On 5 April 1992, President Fujimori gave a self-coup. Boloña, in the United States, met with representatives of the International Monetary Fund and the World Bank to see the impact of Fujimori's decision on the economic program; however, international organizations told him that they would stop cooperation until the rule of law was returned.

On 20 April 1992, Bologna submitted his resignation from office, which was not accepted by the president. The minister decided to continue in office and was part of the process to call for elections to the Democratic Constituent Congress. He resigned from the ministry in January 1993, due to the delay in signing an agreement of intent between Peru and the International Monetary Fund. Boloña accused Fujimori of governing "looking at polls and short-term popularities."

After his first term as Minister of Economy, he served as executive president of AFP Horizonte (1993–1994), executive director of Nicolini Hermanos SA (1994–1996), rector of the San Ignacio de Loyola University (1995–2000), president of the board of directors of Domino's Pizza Perú (1995–2000), member of the board of directors of Financiera CMR SA and Saga Falabella SA from June to July 2000.

In July 2000, the Ministry of Economy and Finance took over again, as such created the Rural Bank on the basis of the Rural Finance Corporation. It also promoted the competitive substitution of imports, promotion of industrialization, sectoral policies and tax exemptions that allow incentives for products due to the fact that Peru was in a period of recession due to the Asian and Russian crises. In November 2000, Alberto Fujimori was removed from the presidency of the Republic by Congress and Valentín Paniagua was appointed president. Boloña was replaced by Javier Silva Ruete.

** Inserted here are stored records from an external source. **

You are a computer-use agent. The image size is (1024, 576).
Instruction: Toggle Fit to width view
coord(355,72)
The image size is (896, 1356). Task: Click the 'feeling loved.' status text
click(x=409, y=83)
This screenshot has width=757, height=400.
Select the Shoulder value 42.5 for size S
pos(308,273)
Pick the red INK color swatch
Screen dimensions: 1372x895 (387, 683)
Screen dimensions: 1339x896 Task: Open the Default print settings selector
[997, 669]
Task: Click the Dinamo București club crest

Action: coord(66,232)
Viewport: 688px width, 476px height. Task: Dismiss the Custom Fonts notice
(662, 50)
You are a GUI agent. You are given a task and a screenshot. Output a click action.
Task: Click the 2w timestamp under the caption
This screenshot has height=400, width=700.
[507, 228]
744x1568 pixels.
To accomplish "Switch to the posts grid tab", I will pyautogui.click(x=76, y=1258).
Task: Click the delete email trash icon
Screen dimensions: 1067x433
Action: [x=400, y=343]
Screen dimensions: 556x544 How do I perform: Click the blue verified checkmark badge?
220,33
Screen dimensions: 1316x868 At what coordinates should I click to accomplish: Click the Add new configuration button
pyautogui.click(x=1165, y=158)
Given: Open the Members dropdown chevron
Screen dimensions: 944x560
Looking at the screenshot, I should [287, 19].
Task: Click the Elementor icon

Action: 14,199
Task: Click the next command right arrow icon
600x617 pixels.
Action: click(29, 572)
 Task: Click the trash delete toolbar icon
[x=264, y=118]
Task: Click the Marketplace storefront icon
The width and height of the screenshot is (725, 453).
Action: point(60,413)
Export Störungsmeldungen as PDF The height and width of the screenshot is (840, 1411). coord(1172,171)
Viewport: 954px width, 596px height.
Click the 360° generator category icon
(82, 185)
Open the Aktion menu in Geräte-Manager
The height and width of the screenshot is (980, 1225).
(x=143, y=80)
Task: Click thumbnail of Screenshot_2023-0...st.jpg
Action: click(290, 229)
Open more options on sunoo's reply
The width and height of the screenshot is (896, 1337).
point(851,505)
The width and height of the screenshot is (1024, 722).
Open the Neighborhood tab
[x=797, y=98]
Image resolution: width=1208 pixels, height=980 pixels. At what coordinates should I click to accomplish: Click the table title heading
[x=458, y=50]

His participation in politics has been discussed, especially because of his appearance in videos negotiating the possibility of carrying out a coup d'état supported by Vladimiro Montesinos, then head of the Peruvian intelligence services. The agreement was to carry out the coup in the event that Fujimori was not reelected, to perpetuate a co-government with the armed forces.